The top layer of morphosyntactic annotation is called parse or parsing layer. Parsing means splitting a sentence into its syntactic constituents. This can be done in several ways, not only from a practical/computational perspective but also from a theoretical point of view. The computer programs we have so far are not very good at recognizing “empty” slots in a hierarchically structured syntactic tree. So if you want a parse based on generative grammar (i.e. syntactic trees), you will have to do a lot of the parsing by hand. However, computers are fairly good at calculating direct dependencies like the ones that are used in dependency grammar. For an introduction to this type of annotation see Petrov, Das, & McDonald (2012); Nivre et al. (2018).
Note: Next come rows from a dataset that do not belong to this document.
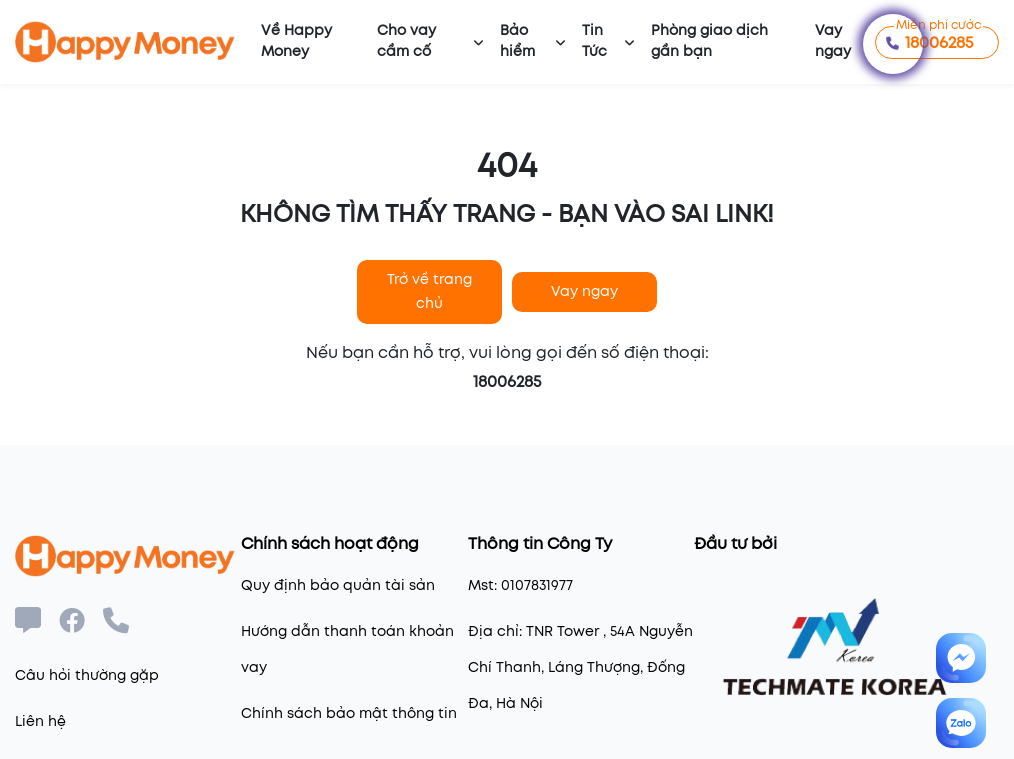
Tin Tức (594, 41)
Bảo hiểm (517, 41)
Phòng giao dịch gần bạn (709, 41)
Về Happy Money (296, 41)
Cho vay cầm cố (406, 41)
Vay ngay (833, 41)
If you are okay with dependencies and do not need hierarchical parsing, you can get a lot of the parsing done semi-automatically. You feed your POS-tagged text into a parser (e.g. the MaltParser by Hall, Nilsson, & Nivre (2018)), and it provides you with suggestions for dependency-parsed sentences.
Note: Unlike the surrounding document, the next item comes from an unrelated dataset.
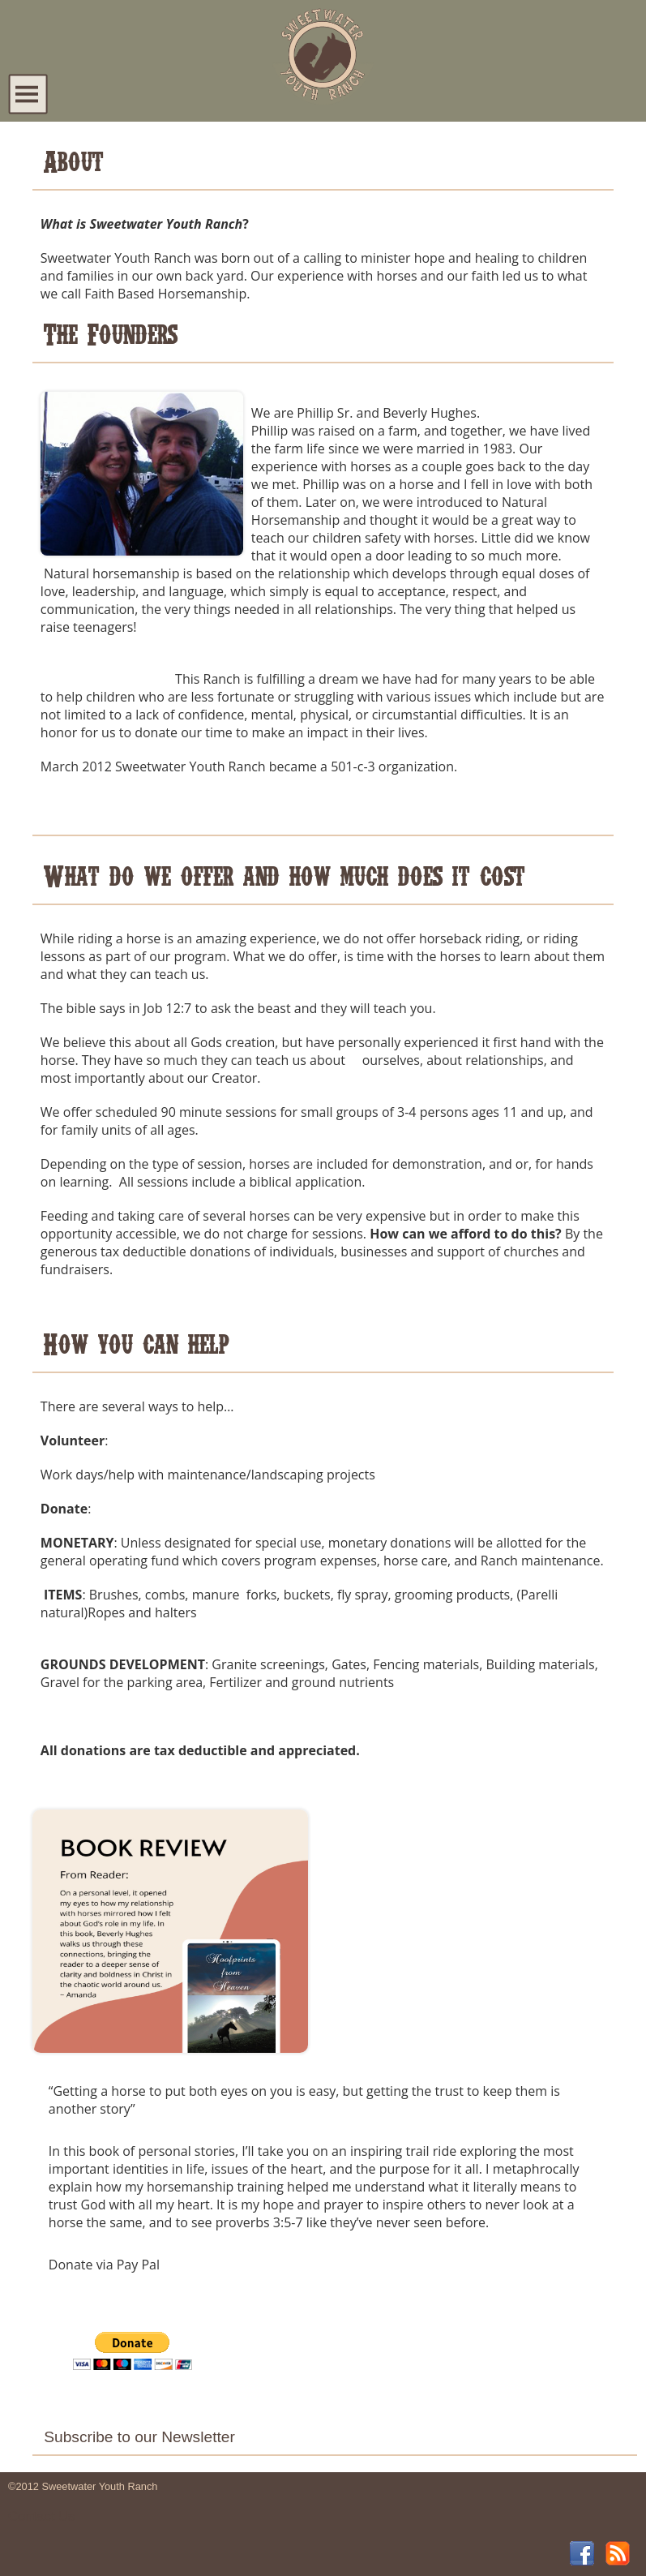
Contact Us (41, 2516)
The parser output will probably still contain a number of incorrect parses. You can correct them manually, for example with the DG Annotator (Attardi & Simi, n.d.). This visualization tool allows you to view the parser output as dependency structures, and in contrast to other search and visualization tools it lets you make corrections right in the viewer. This means that if you find a faulty annotation, you can use the viewer not just to look at it but also to fix it.

References

ABBYY. (2018). FineReader. Moscow. Retrieved from https://www.abbyy.com/en-eu/finereader/

Adobe. (2018). Acrobat DC. San Jose, CA. Retrieved from https://acrobat.adobe.com/de/de/acrobat/how-to/ocr-software-convert-pdf-to-text.html

Attardi, G., & Simi, M. (n.d.). DgAnnotator. Retrieved from http://medialab.di.unipi.it/Project/QA/Parser/DgAnnotator/Doc/

Hall, J., Nilsson, J., & Nivre, J. (2018). MaltParser. Retrieved from http://www.maltparser.org

Hamrick, E., & Hamrick, D. (2018). VueScan Professional Edition. Hamrick Software. Retrieved from https://www.hamrick.com

I.R.I.S. (2018). Readiris. Louvain-La-Neuve. Retrieved from http://www.irislink.com

Jurafsky, D., & Manning, C. (2012). Natural Language Processing: Lecture Slides from the Stanford Coursera course. Retrieved from https://web.stanford.edu/~jurafsky/NLPCourseraSlides.html

Microsoft. (2018). OneNote. Redmond, WA. Retrieved from https://www.onenote.com

Nivre, J., Abrams, M., Agić, Ž., Ahrenberg, L., Antonsen, L., Aplonova, K., … Zhu, H. (2018). Universal Dependencies 2.3. Retrieved from http://hdl.handle.net/11234/1-2895

Petrov, S., Das, D., & McDonald, R. (2012). A Universal Part-of-Speech Tagset. In N. Calzolari, K. Choukri, T. Declerck, M. U. Doğan, B. Maegaard, J. Mariani, … S. Piperidis (Eds.), Proceedings of the Eight International Conference on Language Resources and Evaluation (LREC’12). Istanbul, Turkey: European Language Resources Association (ELRA). Retrieved from http://lrec-conf.org/proceedings/lrec2012/pdf/274_Paper.pdf

Schmid, H. (n.d.). TreeTagger. Retrieved from http://www.cis.uni-muenchen.de/~schmid/tools/TreeTagger/

Smith, R. (2018). Tesseract. Retrieved from https://github.com/tesseract-ocr/tesseract


  1. It is preferable to re-scan the document at 300 PPI or higher. Rescaling the image remains a “plan B” in case this is not possible.